### Source document ###
Kate Callaghan 51:32
I don’t think so. No.
Natalie K. Douglas 51:35
Well, then what about doing the work because this is what I wanted to talk about. And when I say doing the work, I very much mean addressing the underlying causes of why there’s like, why this is unhealthy relationship with food in our body in the first place. So, like, what do you like? Do you know in hindsight, what it was for you that drove the the disordered eating like, what underlying core belief was there that drove you to it?
Kate Callaghan 52:09
That I had to look a certain way. That I had to have these abs I think because I was defined by this body that I had and I literally was like people called me, Abs, that was my nickname. It wasn’t just in my head.
Natalie K. Douglas
Yeah.
Kate Callaghan
And I can laugh about it now.
Natalie K. Douglas
Yeah.
Kate Callaghan
But it was, it was yeah, just being surrounded by that and embodying that for so long like being a gymnast when I was younger and then going into a hockey and then going into a lot of group fit and always being lean that that drove this, made I guess to always maintain this the way I look, because if I lost that, then I lost me.
Natalie K. Douglas 52:46
Yeah, hundred percent. I saw you and that was pretty much similar to to me. I felt like I’m not loved or valued or respected or worthy if I don’t look a certain way. And I think also being a nutritionist or dietitian, there’s also a story that can creep in for me of, if I don’t look the way that other people might want to look, then why would people value what I have to say? I have to be completely honest with you that thought still pops into my, into my mind every now and again because I’m not, you know, lean, I’m not skinny. And I think sometimes if I if my self-worth is just feeling low because of other things that have happened, it’s easy for me to kind of get dragged back into old thought patterns of oh well, I can’t, I can’t like post that because you know, I don’t look the way that people might want to look and so why they going to value my advice, which is complete bullshit, and I can pull myself up on it, but it’s definitely there’s a lot of pressure I feel in the wellness industry to look a certain way and we are like as as humans, we are, you know, we like pretty things like that’s just biologically like that’s just enough to you know like that and we are very much conditioned. And so, I really have to be in a good place with my self-worth to make sure that that I don’t let that story creep in because as I’ve said, I know that it’s complete bullshit and if anyone of my friends who are nutritionist who felt like they didn’t fit some kind of perfect body mold, said that to me, which that definitely have in the past, there are multiple people I can think of that have said that to me. I would be like, that’s absolute bullshit. Like, I think you’re so intelligent and I love your advice, and it’s just coming back to that same thing for me. So I feel like the underlying work is just on on self-worth on self-love. And and that’s definitely an ongoing thing for me. Yeah.
### Given entries ###
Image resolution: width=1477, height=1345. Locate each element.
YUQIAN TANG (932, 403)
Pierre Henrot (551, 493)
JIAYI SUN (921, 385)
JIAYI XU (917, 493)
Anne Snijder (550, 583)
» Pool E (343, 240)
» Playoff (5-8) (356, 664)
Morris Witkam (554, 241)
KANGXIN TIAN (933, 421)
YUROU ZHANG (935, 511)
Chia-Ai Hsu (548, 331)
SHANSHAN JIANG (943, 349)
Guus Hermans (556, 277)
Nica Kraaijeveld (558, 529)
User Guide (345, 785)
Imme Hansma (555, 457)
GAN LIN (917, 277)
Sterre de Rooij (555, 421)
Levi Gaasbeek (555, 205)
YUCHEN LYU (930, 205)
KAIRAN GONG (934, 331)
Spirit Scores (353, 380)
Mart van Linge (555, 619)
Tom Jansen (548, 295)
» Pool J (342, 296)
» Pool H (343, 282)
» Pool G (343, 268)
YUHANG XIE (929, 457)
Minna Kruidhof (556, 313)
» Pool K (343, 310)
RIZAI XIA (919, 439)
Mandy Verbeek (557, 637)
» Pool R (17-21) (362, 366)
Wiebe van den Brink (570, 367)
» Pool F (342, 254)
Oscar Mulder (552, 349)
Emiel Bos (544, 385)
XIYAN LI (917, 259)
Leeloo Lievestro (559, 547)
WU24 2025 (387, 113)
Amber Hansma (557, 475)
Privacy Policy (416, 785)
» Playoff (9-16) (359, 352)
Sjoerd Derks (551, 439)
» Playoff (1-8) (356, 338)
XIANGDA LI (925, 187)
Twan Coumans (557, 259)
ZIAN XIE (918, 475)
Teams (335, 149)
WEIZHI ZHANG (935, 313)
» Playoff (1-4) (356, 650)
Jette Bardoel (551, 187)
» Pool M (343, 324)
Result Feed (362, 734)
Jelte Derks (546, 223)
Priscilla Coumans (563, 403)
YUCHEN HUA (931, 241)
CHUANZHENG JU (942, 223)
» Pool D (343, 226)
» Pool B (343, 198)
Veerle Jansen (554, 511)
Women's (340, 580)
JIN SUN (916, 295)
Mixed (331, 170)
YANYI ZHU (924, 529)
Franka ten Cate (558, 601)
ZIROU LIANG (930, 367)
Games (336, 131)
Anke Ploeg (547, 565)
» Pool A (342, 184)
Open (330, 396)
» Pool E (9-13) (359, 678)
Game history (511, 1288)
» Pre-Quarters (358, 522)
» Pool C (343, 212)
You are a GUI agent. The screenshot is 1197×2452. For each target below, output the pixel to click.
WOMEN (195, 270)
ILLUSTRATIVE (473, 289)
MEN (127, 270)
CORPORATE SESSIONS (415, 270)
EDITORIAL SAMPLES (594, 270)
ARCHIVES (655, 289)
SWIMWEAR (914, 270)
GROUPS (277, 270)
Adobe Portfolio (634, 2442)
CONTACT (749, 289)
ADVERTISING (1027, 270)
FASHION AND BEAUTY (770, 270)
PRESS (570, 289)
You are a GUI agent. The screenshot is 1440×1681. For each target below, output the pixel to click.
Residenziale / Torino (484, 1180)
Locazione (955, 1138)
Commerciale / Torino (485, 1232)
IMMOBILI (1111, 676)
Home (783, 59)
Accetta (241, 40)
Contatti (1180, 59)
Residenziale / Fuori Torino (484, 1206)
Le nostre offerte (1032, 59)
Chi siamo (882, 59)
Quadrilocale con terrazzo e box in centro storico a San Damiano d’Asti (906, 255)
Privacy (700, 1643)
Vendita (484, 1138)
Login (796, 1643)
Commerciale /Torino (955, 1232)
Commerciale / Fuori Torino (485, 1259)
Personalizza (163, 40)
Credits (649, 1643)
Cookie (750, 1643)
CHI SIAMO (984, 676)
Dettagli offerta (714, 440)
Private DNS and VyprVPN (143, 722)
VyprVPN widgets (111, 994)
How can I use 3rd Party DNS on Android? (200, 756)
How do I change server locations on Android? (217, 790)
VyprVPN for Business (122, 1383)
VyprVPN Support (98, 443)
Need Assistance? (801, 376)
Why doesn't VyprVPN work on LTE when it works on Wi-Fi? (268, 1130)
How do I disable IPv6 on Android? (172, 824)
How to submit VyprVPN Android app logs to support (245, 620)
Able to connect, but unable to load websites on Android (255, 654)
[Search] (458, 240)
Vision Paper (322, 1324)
###
Task to carry out:
Please answer these three questions using the interview transcript:
1. What nickname did people give Kate Callaghan?
2. What sport did Kate Callaghan do when she was younger, before hockey?
3. According to Natalie K. Douglas, what is the underlying work on?

Answer:
1. Abs
2. Gymnastics
3. Self-worth and self-love